# Extract to read
^^^^^^^^

Federal authorities have shut down a Missouri-based healthcare ministry after it was accused of committing a $4 million fraud.
Medical Cost Sharing Inc., based in St. Joseph, appeared to be a legitimate faith-based nonprofit, effectively crowdfunding insurance and charitably disbursing money when claimants required aid. But clients, who paid up to $750 per month for membership, claimed they were denied coverage for reasons they couldn’t grasp and left with thousands in unpaid medical bills, according to an FBI search warrant.
The feds claim it was part of a fraud, one that saw the business owners — Craig Reynolds and James McGinnis — pocketed $4 million of $7.5 million in membership payments, of which only $250,000 went to medical expenses. The feds say the organization has become even stingier in recent years, distributing no money whatsoever to members since 2021.
Reynolds has denied all claims laid out by the Justice Department in February. McGinnis did not respond to a request for comment. No criminal charges have been filed, although an injunction on MCS has been issued and the company’s website was ordered to close. According to the FBI, MCS attempted to lower payouts, failed to negotiate lower prices with healthcare providers and, in some cases, entirely avoided covering members’ medical costs by using “specious” excuses.

^^^^^^^^

# Provided material
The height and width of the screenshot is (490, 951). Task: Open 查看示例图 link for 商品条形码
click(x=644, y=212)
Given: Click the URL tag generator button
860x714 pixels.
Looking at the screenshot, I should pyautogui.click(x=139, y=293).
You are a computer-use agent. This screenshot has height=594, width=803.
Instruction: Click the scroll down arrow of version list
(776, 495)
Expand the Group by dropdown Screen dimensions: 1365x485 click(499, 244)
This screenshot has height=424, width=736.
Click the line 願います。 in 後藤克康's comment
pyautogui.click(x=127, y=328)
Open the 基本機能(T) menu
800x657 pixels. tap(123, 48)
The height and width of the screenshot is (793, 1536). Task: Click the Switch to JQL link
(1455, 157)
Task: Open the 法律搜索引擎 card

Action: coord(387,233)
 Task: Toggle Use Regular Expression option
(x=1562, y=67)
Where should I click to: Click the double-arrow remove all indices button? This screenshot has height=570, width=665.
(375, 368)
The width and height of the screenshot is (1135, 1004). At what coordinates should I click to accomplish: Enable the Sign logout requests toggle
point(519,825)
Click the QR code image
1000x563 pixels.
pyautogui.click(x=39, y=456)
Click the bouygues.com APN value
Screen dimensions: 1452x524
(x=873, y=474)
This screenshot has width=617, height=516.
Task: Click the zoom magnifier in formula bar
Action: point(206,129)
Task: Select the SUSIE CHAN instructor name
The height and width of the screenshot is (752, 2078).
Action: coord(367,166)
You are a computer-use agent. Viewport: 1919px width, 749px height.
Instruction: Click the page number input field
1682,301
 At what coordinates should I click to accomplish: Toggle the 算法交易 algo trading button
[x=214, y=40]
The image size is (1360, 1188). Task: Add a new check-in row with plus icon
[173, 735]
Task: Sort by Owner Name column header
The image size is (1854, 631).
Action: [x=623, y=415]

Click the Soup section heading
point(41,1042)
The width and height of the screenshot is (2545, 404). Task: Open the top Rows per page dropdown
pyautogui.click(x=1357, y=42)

^^^^^^^^

# Instructions
- A) Answer each question from the passage on Medical Cost Sharing Inc.
(i) In which city is the company based?
(ii) What is the most that clients paid per month for membership?
(iii) Since what year has the organization distributed no money to members?
- B) Recast the paragraph of the passage on Medical Cost Sharing Inc. that begins "Reynolds has denied all claims" as a bulleted list, keeping its main facts.

# Solution set
- A)
(i) St. Joseph, Missouri
(ii) $750
(iii) 2021

- B)
- Reynolds has denied all the claims the Justice Department laid out in February.
- McGinnis did not respond to a request for comment.
- No criminal charges have been filed, but an injunction has been issued against MCS and its website was ordered to close.
- According to the FBI, MCS tried to lower payouts and failed to negotiate lower prices with healthcare providers.
- In some cases, MCS avoided covering members' medical costs entirely by using "specious" excuses.